Textbook rental prices vary depending on how long you want to rent a title, with the minimum rental period being 30 days. For example, the typical retail price for “Organic Chemistry” is $123.50. You can buy the book on Amazon for $98, or you can rent it for 30 days for $42—a savings of 66%. This is nice for those situations when you have to buy a book because your instructor plans to have you read one chapter in the 11th week of the semester. But let’s say you need the book for a longer period of time. You can rent it for 60 days (half a semester) for $53, or you can get it for the entire four-month semester for $67.
For those who like to shoot down technological innovation because they’re afraid of change, the Kindle textbook rental program offers all the same amenities of a physical textbook, minus the forearm-crushing weight of hauling it around town, and the potential for paper-cuts. You can’t lose! But to be more specific, what about note-taking? Everyone knows you can take notes on Kindle books now—as well as highlight and bookmark, but if you have to “return” the book, wouldn’t that make note-taking obsolete?

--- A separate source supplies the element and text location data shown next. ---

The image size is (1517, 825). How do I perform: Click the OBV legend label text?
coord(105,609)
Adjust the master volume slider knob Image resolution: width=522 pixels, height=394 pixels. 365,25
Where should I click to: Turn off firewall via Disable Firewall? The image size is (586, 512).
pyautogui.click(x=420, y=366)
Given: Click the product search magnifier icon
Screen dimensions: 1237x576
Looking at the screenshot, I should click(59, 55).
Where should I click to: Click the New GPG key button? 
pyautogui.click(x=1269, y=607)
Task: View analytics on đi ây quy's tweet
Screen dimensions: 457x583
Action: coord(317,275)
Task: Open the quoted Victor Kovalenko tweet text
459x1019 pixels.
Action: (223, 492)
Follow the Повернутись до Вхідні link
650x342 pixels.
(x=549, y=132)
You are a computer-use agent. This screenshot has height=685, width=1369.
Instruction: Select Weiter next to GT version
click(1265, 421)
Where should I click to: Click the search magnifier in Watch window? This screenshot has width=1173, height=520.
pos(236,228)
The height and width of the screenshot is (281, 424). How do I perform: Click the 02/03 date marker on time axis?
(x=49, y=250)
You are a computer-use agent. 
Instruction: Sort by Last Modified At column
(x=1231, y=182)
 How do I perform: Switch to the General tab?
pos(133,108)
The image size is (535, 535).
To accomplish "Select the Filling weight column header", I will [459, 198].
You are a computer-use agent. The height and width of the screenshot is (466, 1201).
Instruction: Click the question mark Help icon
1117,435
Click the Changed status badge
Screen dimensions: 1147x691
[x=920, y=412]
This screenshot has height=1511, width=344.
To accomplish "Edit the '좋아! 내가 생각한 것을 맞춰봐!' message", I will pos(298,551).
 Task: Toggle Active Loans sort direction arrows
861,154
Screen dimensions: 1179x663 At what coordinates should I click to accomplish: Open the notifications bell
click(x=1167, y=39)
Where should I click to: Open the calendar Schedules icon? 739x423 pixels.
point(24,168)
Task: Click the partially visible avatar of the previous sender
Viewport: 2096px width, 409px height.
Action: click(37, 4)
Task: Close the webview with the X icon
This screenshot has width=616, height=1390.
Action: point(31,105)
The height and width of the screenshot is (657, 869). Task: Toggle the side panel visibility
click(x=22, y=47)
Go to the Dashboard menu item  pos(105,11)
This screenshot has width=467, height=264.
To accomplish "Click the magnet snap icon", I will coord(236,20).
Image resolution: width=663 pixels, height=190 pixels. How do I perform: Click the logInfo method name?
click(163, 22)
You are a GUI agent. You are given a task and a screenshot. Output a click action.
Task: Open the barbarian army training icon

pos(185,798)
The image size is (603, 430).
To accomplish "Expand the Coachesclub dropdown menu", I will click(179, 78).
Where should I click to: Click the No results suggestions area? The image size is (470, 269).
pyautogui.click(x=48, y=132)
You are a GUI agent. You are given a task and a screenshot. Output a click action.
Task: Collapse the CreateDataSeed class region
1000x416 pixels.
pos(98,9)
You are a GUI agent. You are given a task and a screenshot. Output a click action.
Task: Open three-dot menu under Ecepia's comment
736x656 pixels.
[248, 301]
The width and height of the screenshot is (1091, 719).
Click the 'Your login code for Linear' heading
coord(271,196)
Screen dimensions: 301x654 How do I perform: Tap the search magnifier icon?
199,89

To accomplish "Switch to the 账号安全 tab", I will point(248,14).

Amazon is upping in the ante in the booming textbook rental industry by allowing users to store their notes via the Amazon cloud so that they can retrieve them after the rental period expires. This is great for those situations where you have to buy a book to read one or two chapters over the course of the semester, but need your notes for the final exam. It’s also a better deal than physically buying a textbook, which most students sell back to the campus bookstore at the end of the semester—thereby losing all their notes and highlights. The same goes for physically renting a textbook, which could give Chegg and Bookrenter a run for their money.
Additionally, students don’t have to have a Kindle to rent Kindle textbooks. The program also works via Kindle reading apps for smartphones, tablets, PCs, or Macs.